I’ve written at length about my top ten films with one exception: Steve McQueen’s “Blitz,” a film that has been the victim of critical misunderstanding. As a drama with a racial emotional kick – a lone child facing dangers while trying to find his way home – it has been wrongly disparaged as sentimental, conventional or even compromising. The events take place in London during World War II. The child in question is black, and the film’s depiction of racist attitudes and actions, amid the city’s heroic efforts to cope with Nazi Germany’s bombing campaign, is part of a busy, meticulous, and wide-ranging historical reconstruction.
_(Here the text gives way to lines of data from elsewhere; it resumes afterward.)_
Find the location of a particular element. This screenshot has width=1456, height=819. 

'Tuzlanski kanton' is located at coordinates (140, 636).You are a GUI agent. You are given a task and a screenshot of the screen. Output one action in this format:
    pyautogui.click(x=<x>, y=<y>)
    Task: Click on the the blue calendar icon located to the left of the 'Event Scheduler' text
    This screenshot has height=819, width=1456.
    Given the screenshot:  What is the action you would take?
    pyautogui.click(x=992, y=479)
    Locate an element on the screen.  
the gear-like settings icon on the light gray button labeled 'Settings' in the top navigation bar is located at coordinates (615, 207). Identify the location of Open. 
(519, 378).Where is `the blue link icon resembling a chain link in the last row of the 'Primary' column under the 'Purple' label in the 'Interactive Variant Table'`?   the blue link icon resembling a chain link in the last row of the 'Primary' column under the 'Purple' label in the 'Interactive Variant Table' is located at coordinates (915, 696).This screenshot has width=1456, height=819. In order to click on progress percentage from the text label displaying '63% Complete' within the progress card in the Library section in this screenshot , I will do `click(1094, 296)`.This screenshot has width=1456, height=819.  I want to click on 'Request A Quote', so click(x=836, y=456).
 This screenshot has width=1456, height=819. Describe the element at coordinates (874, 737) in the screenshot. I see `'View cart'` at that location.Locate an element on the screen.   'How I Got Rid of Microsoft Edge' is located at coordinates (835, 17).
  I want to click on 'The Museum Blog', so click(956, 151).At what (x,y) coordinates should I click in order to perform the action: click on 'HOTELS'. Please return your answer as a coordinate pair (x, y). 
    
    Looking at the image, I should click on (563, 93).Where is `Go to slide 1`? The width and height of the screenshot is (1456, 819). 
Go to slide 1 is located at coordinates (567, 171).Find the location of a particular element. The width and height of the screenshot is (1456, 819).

Although his characters are brought to life through vivid and nuanced performances, this is not a drama about personal psychology but about mindsets. McQueen turns societal attitudes and assumptions into action, in the form of a romantic Dickensian adventure. He also invests the film with a tinge of Dickensian exaggeration, which I think explains its rejection by some critics who nonetheless embraced, for example, the overt caricatures of “Wicked.” The mix of tones in McQueen’s film is a challenge, not a relief.